O romancista encara suas fontes


Eu estava em Nova York, tempos depois de lançar A Quinta Estação, quando tocou o celular. Era uma ex-namorada, que ligava do Canadá.

- Meu pai leu o seu livro.

- Ué, achei que ele não gostava de mim.

- Disse que o livro está cheio de sexo!

- Mas é uma obra de ficção e ninguém está identificado...

- Como não? Agora só me chamam de Sofia!

Lembro dessa história ao folhear A Quinta Estação, um daqueles livros que, por ser contemporâneo, acabam criando alguns problemas. Tenho um amigo que, quando lanço um romance, pergunta; “Quem vc f... dessa vez?”

Um de meus filmes favoritos, “Desconstruindo Harry”, de Woody Allen, fala justamente desse problema do autor. De forma análoga ao que faz como cineasta, Allen se coloca no papel de um escritor que usa todo mundo que conhece como inspiração para seus personagens. Acaba criando uma confusão só ao seu redor. E não conto mais nada, para não dar spoiler a quem não viu.

Por sorte escrevo muitos romances históricos e, quando as inspirações são colocadas no passado, as pessoas não percebem tanto onde contribuiram sem querer para a história.

O fato é que, em qualquer época na qual qual seja ambientado, todo livro é produto das experiências de um autor, que frequentemente envolvem outras pessoas. E estas por vezes não gostam de se ver retratadas ali, ou da forma como você as retrata. Um romance tem sempre um ponto de vista, que é o ponto de vista do autor.

- Nesse livro aí você acerta conta com muita gente – Certa vez me disse um ex-cunhado, que é juiz. – Como a gente se defende de você?

Tem gente, por outro lado, que se enxerga lá nos livros mesmo sem ter nada a ver. Seja como for, é difícil entender o que sai da cabeça do escritor como uma recriação ficcional, que serve a uma função dentro da história, e por vezes tem de ser propositadamente adaptada.

A Quinta Estação é meu campeão de problemas nesse campo. Uma vez, uma leitora me mandou uma mensagem indignada.

- Mas esse livro só tem a perspectiva masculina dos relacionamentos!

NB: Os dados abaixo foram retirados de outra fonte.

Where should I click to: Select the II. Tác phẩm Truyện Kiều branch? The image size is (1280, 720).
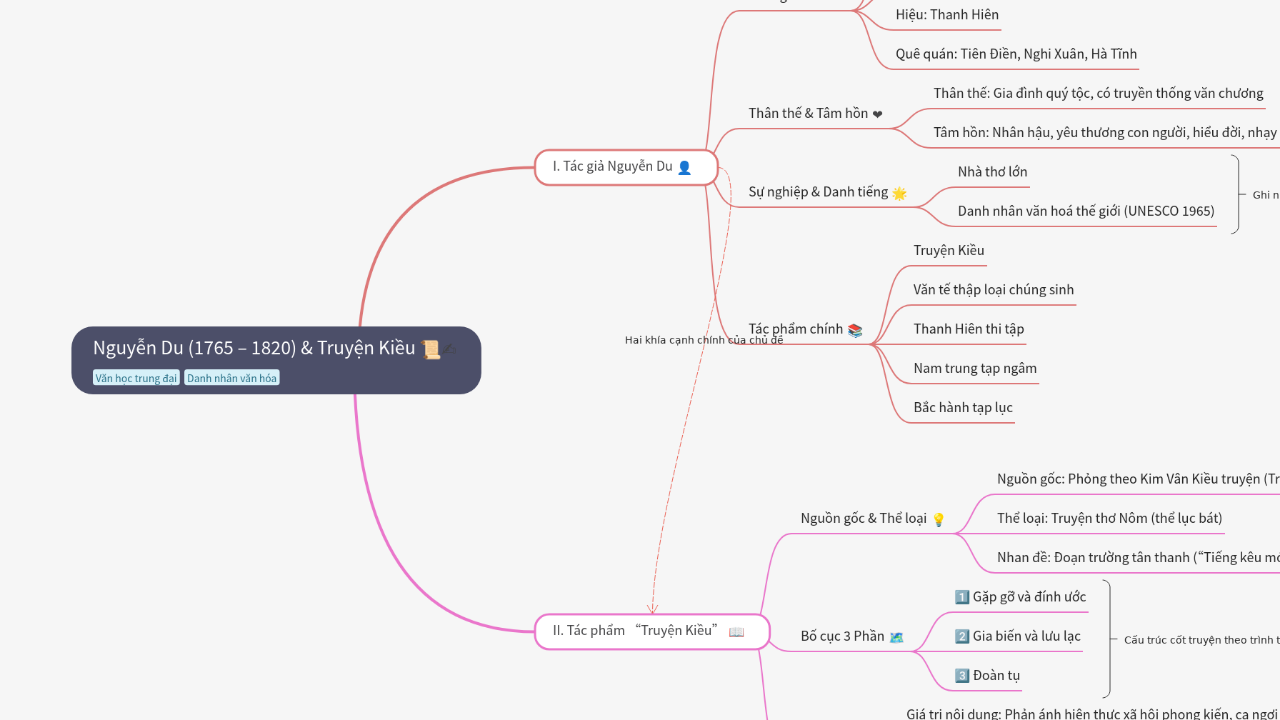635,631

Tentei explicar que era essa mesmo a ideia: cinco contos de amor, narrados do ponto de vista masculino. Afinal, o que há de errado com o ponto de vista masculino? Se eu sou homem, por que não posso ter um ponto de vista masculino?

Eu gostaria de mostrar que os homens pensam, sim, sobre relacionamentos, apesar da fama em contrário. Homens sofrem de amor, ficam magoados, e, no fundo, se queixam tanto as mulheres, talvez mais, por incompreensão. Porém, tentar convencer a moça foi inútil.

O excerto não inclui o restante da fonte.